Putting some numbers to this, consider a Formula Three car whose engine is dry sumped and running a 140 mm diameter race clutch on a lightweight flywheel. It will have a crankshaft axis that is less than 100 mm above the bottom of the engine. Running with Avon slicks at the rear, the drive flange on the rear hub will be approximately 285 mm above the contact patch. If the car is running at 30 mm rear ride height, then that gives a 155 mm step up height between the crankshaft and the final drive output flange. A conventional, in line, longitudinal transaxle, with drive entering through the lower shaft and exiting through the upper will typically have shaft centres of just over 3 inches - around 78 mm. The rest is taken by driveshaft angularity. This can be reduced by making the offset between the differential and output flanges as small as possible, and the rear track as wide as possible.

On a relatively low powered race car, and within modern machining techniques employed in finishing the tripod joints, this is something that you can 'get away with', but on higher output race cars this is usually not the case.

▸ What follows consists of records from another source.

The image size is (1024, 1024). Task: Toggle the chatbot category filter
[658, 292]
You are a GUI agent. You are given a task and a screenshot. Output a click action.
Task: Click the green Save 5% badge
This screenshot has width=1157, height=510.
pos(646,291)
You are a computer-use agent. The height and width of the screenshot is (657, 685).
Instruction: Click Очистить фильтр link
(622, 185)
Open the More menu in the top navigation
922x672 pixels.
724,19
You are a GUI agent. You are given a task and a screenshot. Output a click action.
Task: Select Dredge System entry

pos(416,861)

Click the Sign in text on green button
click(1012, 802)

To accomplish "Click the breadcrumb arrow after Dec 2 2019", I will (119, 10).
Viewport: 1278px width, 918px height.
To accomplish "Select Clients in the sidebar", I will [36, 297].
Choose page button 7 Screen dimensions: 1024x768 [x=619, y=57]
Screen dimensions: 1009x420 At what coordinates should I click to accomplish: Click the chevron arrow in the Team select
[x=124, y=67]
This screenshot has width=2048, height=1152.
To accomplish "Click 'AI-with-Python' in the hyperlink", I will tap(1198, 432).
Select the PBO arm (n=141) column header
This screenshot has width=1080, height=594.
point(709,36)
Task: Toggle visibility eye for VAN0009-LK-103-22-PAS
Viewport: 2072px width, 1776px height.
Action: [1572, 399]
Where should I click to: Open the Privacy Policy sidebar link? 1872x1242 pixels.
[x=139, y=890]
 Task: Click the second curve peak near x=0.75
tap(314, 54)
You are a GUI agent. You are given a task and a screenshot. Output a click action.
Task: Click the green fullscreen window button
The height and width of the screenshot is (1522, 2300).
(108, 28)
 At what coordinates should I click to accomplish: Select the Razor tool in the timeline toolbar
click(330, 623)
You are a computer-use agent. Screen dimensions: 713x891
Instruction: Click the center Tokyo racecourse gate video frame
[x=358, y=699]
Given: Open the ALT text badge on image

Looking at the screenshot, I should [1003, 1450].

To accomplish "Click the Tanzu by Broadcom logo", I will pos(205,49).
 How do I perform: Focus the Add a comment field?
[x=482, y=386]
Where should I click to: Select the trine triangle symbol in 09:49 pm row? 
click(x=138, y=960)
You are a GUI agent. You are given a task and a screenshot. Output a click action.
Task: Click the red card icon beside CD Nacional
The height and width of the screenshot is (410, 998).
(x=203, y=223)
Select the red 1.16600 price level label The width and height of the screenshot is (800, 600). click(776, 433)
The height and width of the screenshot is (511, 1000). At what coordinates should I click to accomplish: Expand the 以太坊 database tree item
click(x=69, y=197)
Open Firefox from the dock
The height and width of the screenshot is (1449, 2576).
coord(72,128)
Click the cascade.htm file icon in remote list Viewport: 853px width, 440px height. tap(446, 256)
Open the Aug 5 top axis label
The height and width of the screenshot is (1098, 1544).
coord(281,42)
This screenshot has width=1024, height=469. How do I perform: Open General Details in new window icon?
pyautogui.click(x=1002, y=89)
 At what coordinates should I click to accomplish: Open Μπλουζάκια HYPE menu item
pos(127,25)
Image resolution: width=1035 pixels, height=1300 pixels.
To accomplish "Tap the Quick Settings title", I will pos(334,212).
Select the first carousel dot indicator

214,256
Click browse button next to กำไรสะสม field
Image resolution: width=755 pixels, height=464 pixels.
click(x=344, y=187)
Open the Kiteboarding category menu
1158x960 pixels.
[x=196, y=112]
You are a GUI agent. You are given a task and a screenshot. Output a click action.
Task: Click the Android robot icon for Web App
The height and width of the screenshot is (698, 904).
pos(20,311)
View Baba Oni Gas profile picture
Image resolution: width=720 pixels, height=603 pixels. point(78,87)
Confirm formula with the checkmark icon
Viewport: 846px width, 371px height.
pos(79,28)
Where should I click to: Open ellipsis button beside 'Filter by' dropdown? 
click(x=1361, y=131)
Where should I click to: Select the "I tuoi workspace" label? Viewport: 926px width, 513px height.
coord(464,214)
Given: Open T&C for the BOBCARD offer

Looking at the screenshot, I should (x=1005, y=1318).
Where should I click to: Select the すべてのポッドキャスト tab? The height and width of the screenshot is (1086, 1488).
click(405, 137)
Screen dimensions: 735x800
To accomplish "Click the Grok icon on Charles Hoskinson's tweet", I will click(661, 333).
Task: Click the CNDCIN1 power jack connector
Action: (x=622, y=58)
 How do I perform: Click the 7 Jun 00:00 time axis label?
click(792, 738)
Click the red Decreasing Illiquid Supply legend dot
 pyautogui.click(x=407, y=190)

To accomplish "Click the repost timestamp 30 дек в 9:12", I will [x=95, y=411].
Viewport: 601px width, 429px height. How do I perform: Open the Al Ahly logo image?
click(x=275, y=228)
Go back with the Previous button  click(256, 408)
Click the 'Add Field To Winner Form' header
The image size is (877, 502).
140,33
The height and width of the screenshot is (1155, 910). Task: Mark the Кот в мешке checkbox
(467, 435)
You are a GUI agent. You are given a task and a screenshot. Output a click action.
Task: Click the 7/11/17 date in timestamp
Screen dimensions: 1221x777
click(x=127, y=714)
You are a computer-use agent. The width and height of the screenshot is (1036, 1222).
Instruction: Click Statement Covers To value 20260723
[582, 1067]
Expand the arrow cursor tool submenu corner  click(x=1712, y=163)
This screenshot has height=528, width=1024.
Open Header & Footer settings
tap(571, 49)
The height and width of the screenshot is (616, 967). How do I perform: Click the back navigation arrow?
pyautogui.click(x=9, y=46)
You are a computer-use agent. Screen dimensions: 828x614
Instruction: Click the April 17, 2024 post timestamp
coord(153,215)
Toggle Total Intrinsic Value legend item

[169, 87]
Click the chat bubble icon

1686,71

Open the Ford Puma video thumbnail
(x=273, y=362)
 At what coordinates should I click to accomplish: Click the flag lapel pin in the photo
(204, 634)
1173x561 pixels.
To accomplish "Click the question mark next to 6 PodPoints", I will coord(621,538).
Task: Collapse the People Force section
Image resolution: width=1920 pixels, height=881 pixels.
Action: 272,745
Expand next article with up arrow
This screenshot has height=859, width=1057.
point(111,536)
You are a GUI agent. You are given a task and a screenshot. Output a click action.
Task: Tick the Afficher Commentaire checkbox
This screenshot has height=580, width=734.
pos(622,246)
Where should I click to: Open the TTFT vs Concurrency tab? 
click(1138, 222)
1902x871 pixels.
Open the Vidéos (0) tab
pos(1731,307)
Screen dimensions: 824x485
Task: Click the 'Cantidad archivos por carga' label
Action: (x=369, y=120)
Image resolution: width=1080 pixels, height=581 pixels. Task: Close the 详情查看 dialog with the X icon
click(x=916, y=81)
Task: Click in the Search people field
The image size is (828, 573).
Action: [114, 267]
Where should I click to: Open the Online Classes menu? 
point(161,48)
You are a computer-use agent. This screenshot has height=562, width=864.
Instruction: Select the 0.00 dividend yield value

Designers have therefore consistently looked beyond the simple twin shaft transaxle in an effort to reduce the size of the offset - and the problem. One solution is to introduce a step up gear into the assembly, either in initial design or as an add on. Depending on the requirements of the car, this gear can be positioned at several different points along the drive line.
Positioning it immediately after the clutch will lift the complete gearbox assembly aft of this by a proportion of the step up gear centres, the exact figure depending on whether the gears are arranged to sit above one another. This might benefit the ground effect tunnel area on a full ground effect car by reducing the size of the 'bump' needed to clear the diffuser roof, but it will also raise the transmission CoG, therefore negating to some degree the benefit of a shallow sump and small diameter flywheel. The input shaft would also be very short and therefore liable to weaken under shock loading.

transmission hypoid-1

The alternative, of placing the step up either just in front of, or maybe behind the final drive, will produce the exact opposite set of gains and losses. As ever, there is no one correct answer in race car design, everything is a compromise.

Another solution, which saves the additional weight of the step up gears, their bearings and so on, is to employ a hypoid bevel final drive. On paper this always looked quite attractive, and was used in Indycars quite extensively in the 1980s, where the rear tyres were 28 inches diameter and the conventional Hewland DG gearbox featured only a 3 ½ inch shaft centre. The downside was the requirement for a more sophisticated lubrication system and the special oils needed for the hypoid. These gearboxes fell out of favour after a certain amount of unreliability - they were also quite expensive to manufacture. As an aside, it was also possible for the drawing office to produce a single speed with 5 reverse gearbox by getting the hypoid on the wrong side of the crown wheel, but this could not be corrected by flipping it over as on a conventional pinion gear. Not that this ever happened of course….

A more pragmatic approach, which again has a certain elegance on paper, is to tilt the complete engine and transmission assembly up about the nose of the crankshaft - typically between 1 and 3 degrees of tilt would be used. The Arrows A2 Formula One car employed this, primarily to clear the ground effect tunnels, and it was common in Indycars as well. Again, this lifts the whole CoG of the transmission and engine again, and in that respect is slightly illogical.

Perhaps the best answer comes with the use of a transverse box, for then the gear trains can be so arranged that the final drive comes out more or less where you require it - the step up gear is necessary in any case to turn the drive through 90 degrees.

Fig. 1 - An early hypoid final drive in the Lotus 12.